You know the career assessments, from high school, that help you determine what to do with your life? Yeah. I loved those. I loved thinking about the possibilities of all the things I could do and how I was going to do them. Though I had some ideas, there really wasn't one particular profession or field I thought I'd be in. I knew I wanted to get married, have kids, write and help people. Those assessments always alluded to options that included me writing/teaching/helping people, but I had no idea how these things would play together in real life. I went through college and got a BA in English (professional writing) then took the first job that came to me as a technical writing intern; then, soon after, that internship got me a full-time job working for a financial management company. Let me tell you something. I got Cs and Ds (D = diploma, right?) in high school math. I am not a numbers person.  I really didn't belong in a company with a financial focus, regardless of what I was doing there. It's like foreign matter to me, y'all.

After having our first baby I found it really, really hard (okay, anxiety made it impossible) to travel (only day trips 50-100 miles away) for work, which was required by my position at the financial place. Pretty soon, I transitioned into another position with the same company - not requiring travel or number crunching - and that lasted a few months before I moved on totally. My momdar was on high alert and I just couldn't be so far away from my baby. To prove it, I even got pulled over on the way home from my last day of work. I just couldn't wait a second longer to get back to my little one and start soul searching again.

I felt perplexed and uncertain on who the new "me" was going to be. I was on this "what am I going to do with my (professional) life" quest. Even though I already had a degree (I've loved writing since I could hold a pencil - that should have been a clue), I decided to become a licensed realtor. Because, you know, what was I really going to do with writing? Like, in real life. Heh.

When I was 75% done with the classes I found out I was pregnant with #2 and the Lord literally stopped me in my tracks. I couldn't keep my eyes open (due to first trimester sleepies) through the Real Estate Law class. I just couldn't. I quit and didn't finish the classes.

A couple years later, I found myself enrolled in a masters program for Business Counseling. Guess what - pregnant again. SURPRISE! I knew I couldn't devote enough energy to either my kids (or my job) or the masters program to make it through. I quit before the first class even started.

I promise, I'm not really a quitter - look at my baking!!

Finally, I took another position that I thought would be the winner. As it turns out, that wasn't it either.  In fact, I was more frustrated than ever - until the Lord spoke right in my ear. You know those kids I wanted? Yeah, they are the ones that needed my time and labor. I had been looking to define myself by a career path, not by my identity in Christ. He was piecing it together for me and I was flat out ignoring Him until this point.

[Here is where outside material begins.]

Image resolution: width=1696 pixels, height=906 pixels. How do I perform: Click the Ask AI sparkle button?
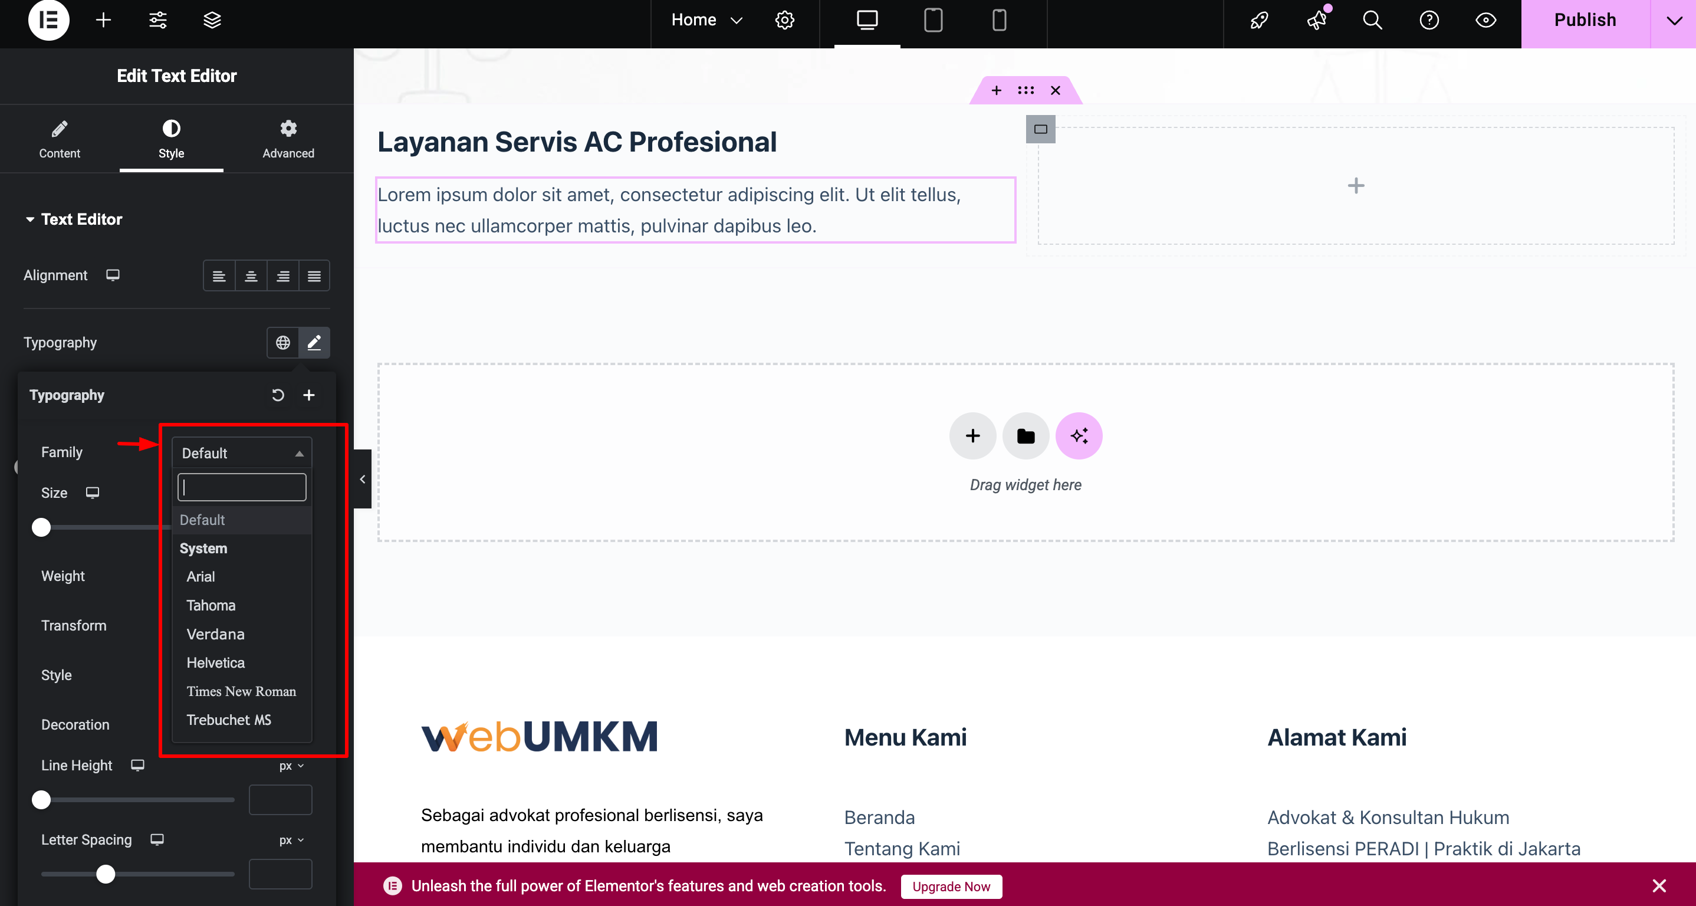point(1078,436)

Collectively, my husband and I listened and agreed that the best place for me to be was home - helping him with our business and taking care of our home and children. And, right before I quit my last job I got another sign - baby #4 was coming.

With all that said, I looked high and low for my calling, but God had been sending me the signals (two pink lines at a time) all along. I'm so happy to be home with these children and so content to know I'm doing the job God made for me and trust Him that it's right. I love taking care of our family each day. It's a 24 hour a day, 7 day a week job filled with laundry, diapers, messes, homework, laughter, coloring, toy cars, bubbles and baby dolls. There's no bi-weekly pay, vacation days or 401k, but the rewards are infinite and I get to write about it all along the way.

So, my high school career assessment was right after all, who knew.